The supply of private mental health providers in the region is “actually quite large,” Stern writes, but for people without the financial resources to pay for such care, there is a “severe shortage” of available services.
Prior research has found that some people with mental health needs choose not to seek help, but for many of those locally without a college degree, the main barrier to getting treatment is cost and the lack of public service supply, Stern said.
Existing national surveys on mental health issues lack localized geographical information, so Stern estimates the local prevalence of mental health issues by modeling the intersections of five data sets: three national surveys that address mental health issues, combined with two sets of census data – one national and one from the Charlottesville metropolitan statistical area.
“Any methodology that relies on estimates from national datasets must either accept on faith that one particular survey is more appropriate than others or confront the issue of large variation across surveys in reported rates for different mental health diagnoses,” Stern writes in his conclusion. “Since, as an outsider with no vested interest in one screening tool versus another, I have no reason to ‘believe’ in one over others, I view this problem as a critical issue for the field to resolve.”

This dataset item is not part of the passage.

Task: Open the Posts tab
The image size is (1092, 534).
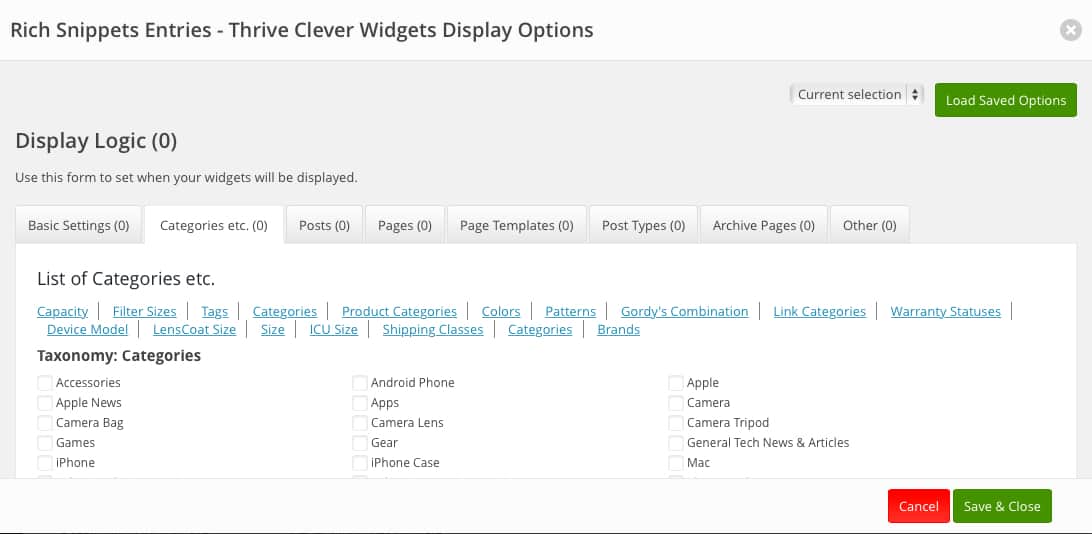Action: click(x=324, y=225)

Details on Study Data Sources
Stern estimates the prevalence of mental health problems in the general U.S. population using three sources: the National Health Interview Survey (1995) (NHIS), the National Comorbidity Survey-Replication (2001) (NCS-R), and the National Survey of Alcohol, Drug and Mental Health Problems (2000–01) (NSADMHP). Stern selects a relevant sample from each data set, comprised of 54,754 observations, 9,283 observations and 5,747 observations, respectively.
He combines that data with two U.S. Census data sets: the Public Use Microdata Sample (PUMS) for the Charlottesville metropolitan statistical area (2000), a 1 percent cross-section sample from the 2000 Census for the local region, with 7,919 observations; and the Community Tracking Survey (2003), a cross-section of 53,138 observations of individuals from 60 communities across the United States.

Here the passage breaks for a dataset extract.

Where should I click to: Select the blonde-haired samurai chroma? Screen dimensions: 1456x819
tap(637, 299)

Stern finds that the estimated demand for public mental health services depends substantially on which national data is used. The estimate of someone having a mental health problem in the Charlottesville MSA from the NHIS data is between 5.8 percent and 10.5 percent, while, from the NCS-R data, it is between 27.4 percent and 33.2 percent. These estimates are different because 10 percent of the observations in the NHIS report having a mental health problem, while 29 percent of those in the NCS-R report having a mental health problem. “In effect, the variation of local prevalence estimates is caused by order-of-magnitude variation in the underlying national survey data,” Stern said.

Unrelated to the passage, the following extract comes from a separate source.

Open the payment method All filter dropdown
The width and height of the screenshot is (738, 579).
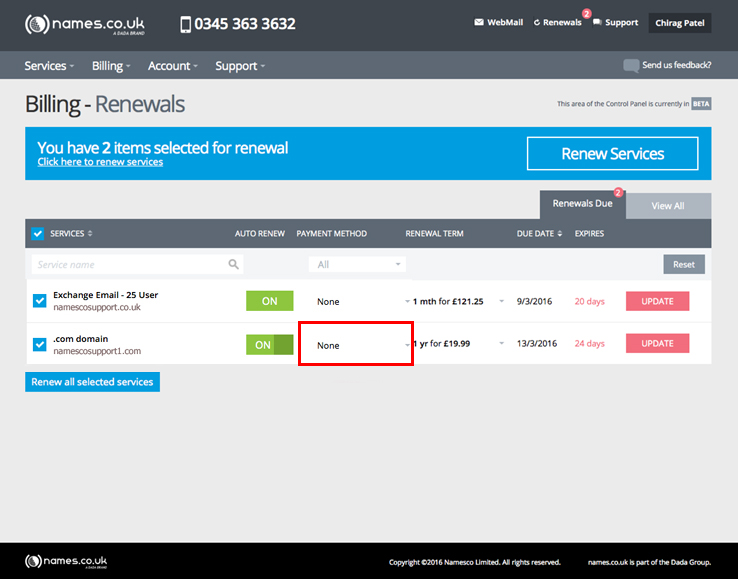(x=356, y=265)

Using the conservative NHIS estimate of the number of people needing mental health care services, 9,634 Central Virginians need help, meaning Region Ten served about 50 percent of the actual demand (4,813 out of 9,634). Using the NCS-R estimate, 38,022 local residents have mental health needs, meaning Region Ten served only 13 percent (4,813 of 38,022).
The lack of any “gold standard” measure of mental health is one key hurdle that complicates the task of estimating regional mental health needs, Stern notes, with surveys varying widely in how they classify, diagnose or even identify mental health problems including dementia and panic attacks.
Even when the same categorization is used, there is wide variation in reported prevalence. For example, in the NCS-R, 19.1 percent of respondents report having anxiety problems, while, for the other two surveys, anxiety prevalence ranges between 3.8 percent and 6 percent. There is also wide variation in reports of depression and substance abuse problems. The NHIS relies on self-reports, while the NSADMHP and NCS-R rely on answers to screening questions frequently used in diagnosis, but even among the latter two surveys, the reported prevalence rates vary quite a lot.